__EXERCISE REQUIREMENTS__
a) In the sermon below, condense the paragraph beginning "I drive past it every day" into a shorter version that keeps its main facts.
b) Carry on writing the sermon on the Lord's supper below, picking up right after its final sentence.

__SELECTED TEXT__

──────

Preached in Markham Baptist Church, June 3, 2007

 

DO THIS IN REMEMBRANCE OF ME

1 Corinthians 11:23-26

I drive past it every day and barely notice it. Yet it is one of the tallest structures in this Markham area.  I’ve ridden my bike under the shadow of its massive white expanse but don’t give it a second look. But then the other day as I was walking along Wootten Way here in Markham I happened to look and there I see again the thing which I often forget is there – the Markham water tower.  And as I look at it looming up against a beautiful blue sky I think how massive it is and how often I never really pay any attention to it.  Which is kind of strange, since it is 40 metres high and has a capacity for more than 2 and ½ million litres of water.  This thing is huge and you would think that every time I passed by it I would say, “Whoa, look at that.” 

But I don’t, and I would guess you don’t either.  Like me, you’ve probably got used to it being there and I just don’t look at it, no matter how big it is.   I’m sure there are some studies done on this – but I wonder how long does a painting hang on a wall in your home before you no longer notice it?  How long does that clutter in the corner of your office sit before you get used to being there and no longer notice it?  What’s the effectiveness of a highway billboard after a year?  When did I stop noticing the massive water tower which I pass every day on my way to work? 

I don’t know.  But I do know that it is part of life – we lack the ability to see that which is familiar.  In some ways it’s helpful, the Markham water tower isn’t all that pretty and it’s a gift to be able to not see. 

But it can also be a deterrent.  Many of you teens might have heard this from your mother – “How many times can you step over the shoes in the hallway and not pick them up?”  Don’t say, “I never noticed them.”  It’s true the shoes are always there and you get used to them – you mean they aren’t supposed to be there? – and you just step over them.

Or I think of the rose bushes that grow just outside the front door of our cottage.  They come out in gorgeous bloom and I often pass right by them without noticing them because they are always there.  But when a visitor comes, they will stop at the door and adoringly say, “O, look at the roses!” and I am made aware of their beauty again. 

You see. this familiarity can rob us of experiencing the unique, the special and the precious. 

This is especially so when it comes to our celebration of the Lord’s supper.  Because we are so familiar with it, with the words that are spoken, with the process, the prayers that are said, that it no longer holds meaning for us, we no longer stop and say, “Whoa, look at that!”

So this morning I want us to pause a moment and consider what this table is all about.  I want us to pause a moment and consider the massive ideas that are expressed here.  I want us to stand under its mighty shadow and think of the grandeur and grace and awesomeness that is present here.

And I’m not exaggerating here because this table points us to Jesus Christ.  Jesus says, “Do this in remembrance of me.”  (1 Corinthians 11: 23, 25) Jesus is saying, “Put me in the centre of this meal, let your thoughts be dominated by me, lose yourself here to me,” says Jesus.

──────

__COLLECTED DATA__
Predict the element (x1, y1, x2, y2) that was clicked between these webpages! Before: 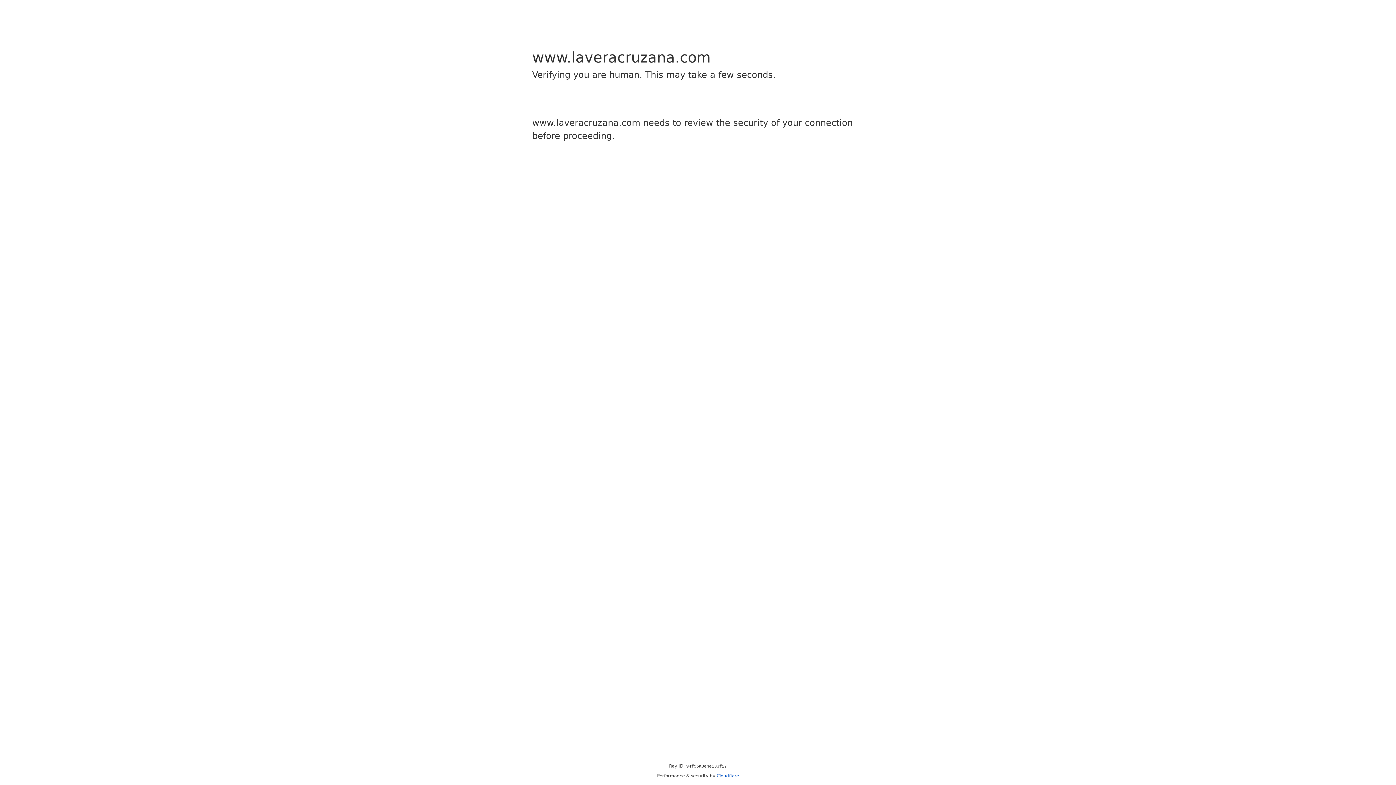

──────

__OUTPUTS IN ORDER__
a) I drive past the Markham water tower every day and barely notice it, though it is one of the tallest structures in the area. Walking along Wootten Way the other day, I looked up and saw it again against a blue sky. It is 40 metres high and holds more than 2 and ½ million litres of water, yet I never stop to say, "Whoa, look at that."

b)
And when we do that, when we remember Jesus Christ, this meal cannot be skimmed over lightly.  It cannot be taken for granted.  For here we remember the vibrant, living divine personality of Jesus Christ.

When you take the bread remember Jesus Christ.  Remember His life.  Remember how He strode through life with determination and focus yet never at the expense of relationships or His values. 

Remember how He lived that perfect life in harmony with God, doing His Father’s will, and bringing the grace of the Father to all He met. 

Remember how He spoke words of correction to those lost in religiosity yet always held out a hand willing to lead them to a living relationship with the living God.

Remember how He would heal those who needed healing.

Remember the time He spent with the sick, the sinful and the sorrowful. 

Remember the patience He displayed with the doubting, the love toward the depressed and power toward the demon-possessed.

Remember how He said, “I have come to give my life as a ransom for many.”  He gave of Himself not just on Calvary, but all day and every day He threw Himself away for strangers that He would never see again. 

No one was too weary or too hurt or sinful or troubled for Christ.  He gave Himself wholeheartedly to them seeking to help, feeling all the while that everything He had was given to Him not for His own use but to be spent on others.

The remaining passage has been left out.